Marc,

Exactly, and I'll borrow a concept I saw on a discussion thread on the Global Guerrilla site, where the commentor made reference to the "Red Queen" hypothesis, which is in short is, "for an evolutionary system, continuing development is needed just in order to maintain its fitness relative to the systems it is co-evolving with". Since the author was obviously better educated than I was, I couldn't follow it all, but he appeared to be making parallels to organizations as biosystems. The thoughts that I developed off that was that networked organizations (if they are organizations) adapt on an open feedback system. To me that means they adapt to changes "outside" of their organization. Bureaucratic organizations adapt based on input from within their organization, thus they actually be living in a parallel reality that isn't reality at all. I think you touch upon this point when you address the State Department, it is organized to deal with other nations, not non-state actors, and I have seen little change (as an outsider, beyond words and concepts) that are they adapting to this new player in the global arena. I think the State Department is much more bureaucratic than the military.
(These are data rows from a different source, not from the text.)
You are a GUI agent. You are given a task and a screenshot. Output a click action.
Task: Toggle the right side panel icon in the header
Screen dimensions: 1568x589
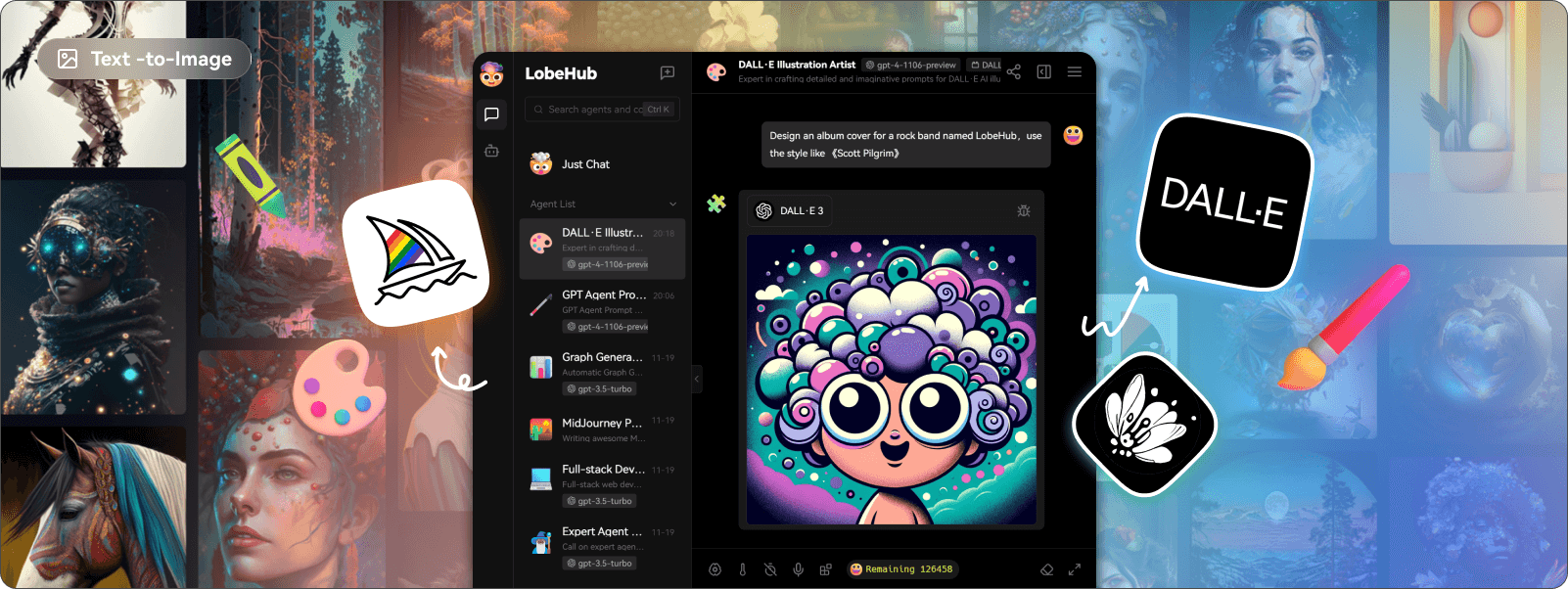tap(1043, 72)
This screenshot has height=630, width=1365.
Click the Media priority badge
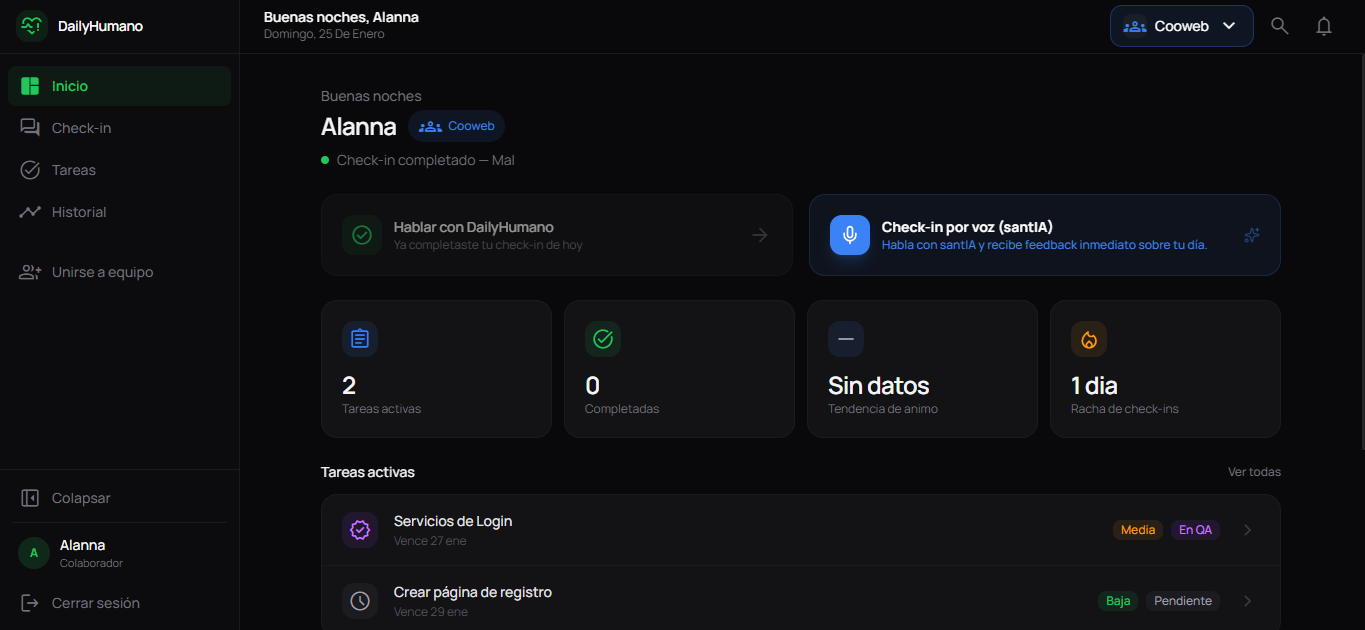pyautogui.click(x=1137, y=530)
They have several highly educated employees who are company men, but very few intellectuals capable of accepting and adapting input from outside their closed feedback loop. Their leadership, for the most part, wants to protect the status quo. Read the "Ugly American" and you'll see things haven't changed that much. Unlike the State Department, the CIA, Commerce, and assorted other agencies, the military must achieve results, and is far and away the nation's leader (outside of niche industries) for change. We have wars and conflicts to win, we can't wait on the rest of the government to catch up. We need educated, experienced, and men and women with the courage to be objective enough to understand the true cause and effect nature of the conflict, and not blindly rely on doctrine. PhD is a misnomer, but we should encourage our officers and select NCOs to pursue this type of liberal education (not liberal politics, don't confuse the two). More courses should be made available for free on-line, etc. When I was trying to stand up a local government in a region in Iraq I sure as heck which I had that knowledge at my finger tips.

I'll drag part of this conversation/thread into the interagency section eventually, because I want to pursue organization structure and roles in more depth. However, I don't think we strayed too far off course from the underlying issue of this thread, which is PhD's in the military. I think I am building a case on why we need them.